Loan required to get new community center in O'Hara off the ground
O'Hara Council on Tuesday night agreed to loan up to $1.5 million to the Community Center Association for fear its long-awaited $9.2 million facility would slip away.
Five of the seven council members said they would vote next week to bridge the fundraising gap to see ground break on a new community center to replace the dilapidated Boyd school that houses more than 200 social, cultural and educational programs.
Council members Scott Frankowski and Bart Bodkin said they favor the project but were hesitant to approve a loan that would come from taxpayer's pockets. O'Hara has already committed $2 million in tax dollars to the construction campaign.
Community Center Board Members asked council for the loan this week after a second round of bids for site work came in higher than expected. New estimates place the community center to be built on the existing Powers Run Road campus at about $8.8 million for the base design or $9.2 million for what members call the “full vision” with an expanded multi-purpose room and enlarged fitness center.

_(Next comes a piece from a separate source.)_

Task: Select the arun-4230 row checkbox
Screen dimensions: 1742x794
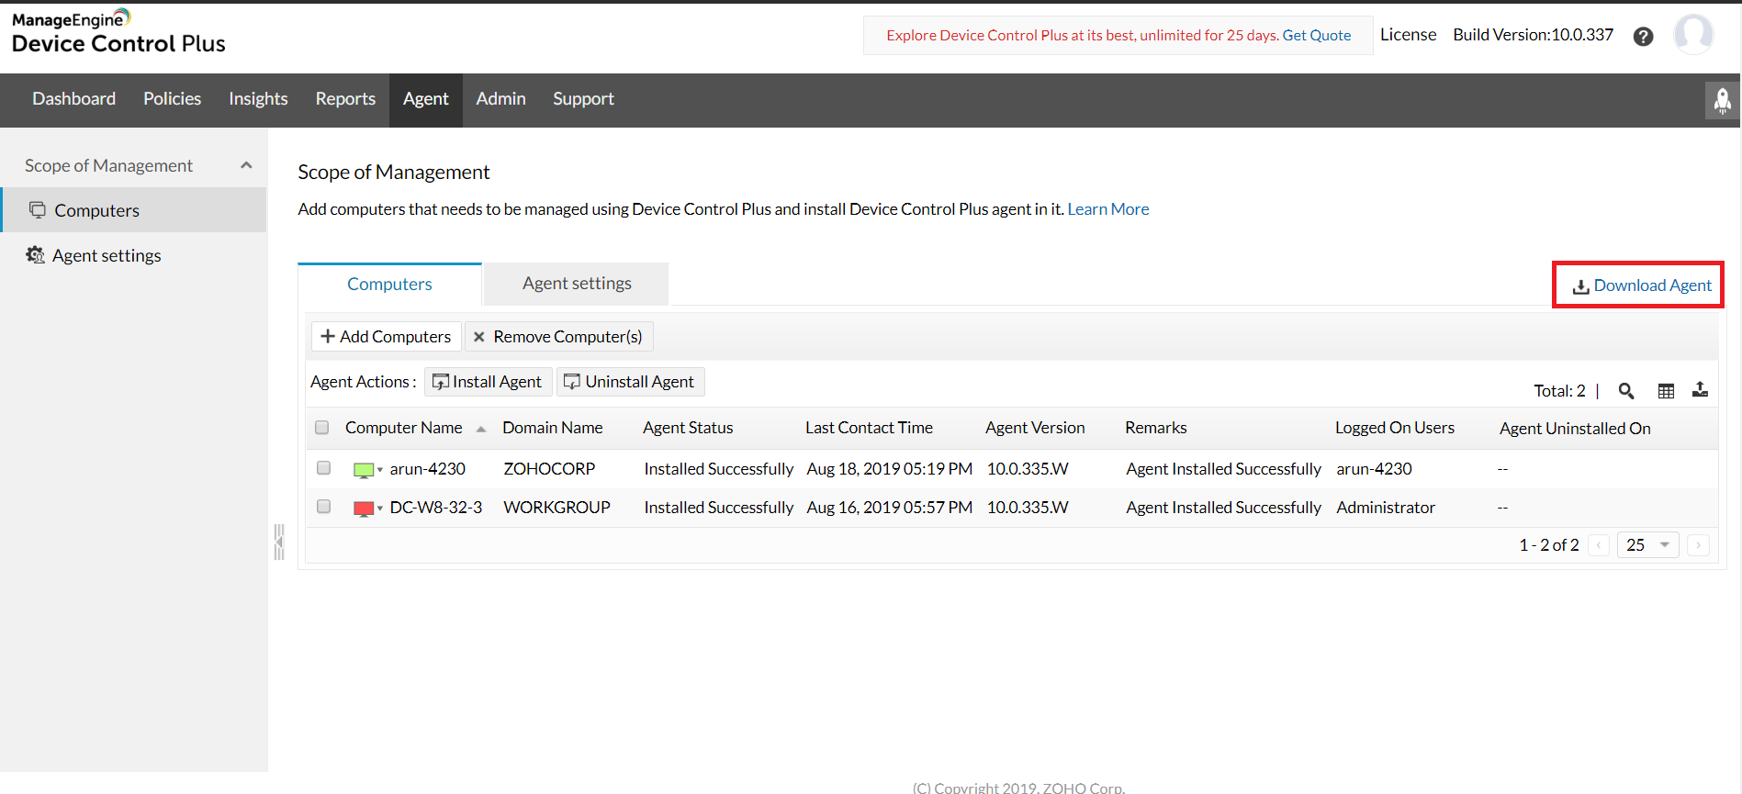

“We are asking you to help us get the shovels in the ground,” CCA President Enzo Santilli said.
He said the community center's reliance on municipal support has declined over the years, and, he said that even if fundraising efforts don't pan out, the fitness center in the new facility will generate enough revenue to repay the township's loan. Santilli also said the current Boyd building will have a hard time limping through another winter with its inefficient single-pane windows and failing heat system.
Bids for new construction expire on Aug. 20, forcing council's hand. If contracts are not signed by then, some members said prices will only go up again.
“I don't want to see this thing go away,” Council President Bob Smith said. “I believe this is a partnership that is good for our community.”
Santilli said CCA members are waiting to hear about $1.2 million in grant applications. There also are $1.6 million in naming opportunities to be sold at the new site.
Township Manager Julie Jakubec said if Council approves the loan, she would refinance a 2009 township bond and incorporate up to $1.5 million into it.
Smith and other council members said it wasn't likely that the township would have to raise taxes to cover the loan but that didn't sit well with several audience members.
“I am one of the gray-haired ladies living on fixed incomes,” said Joanne Balkey, who lives off Kittanning Pike. “I think there are a lot of people in O'Hara that don't fully understand that this cost will fall on us.”
Council is expected to vote on the loan during its meeting at 7 p.m. Aug. 12 at the municipal office along Fox Chapel Road.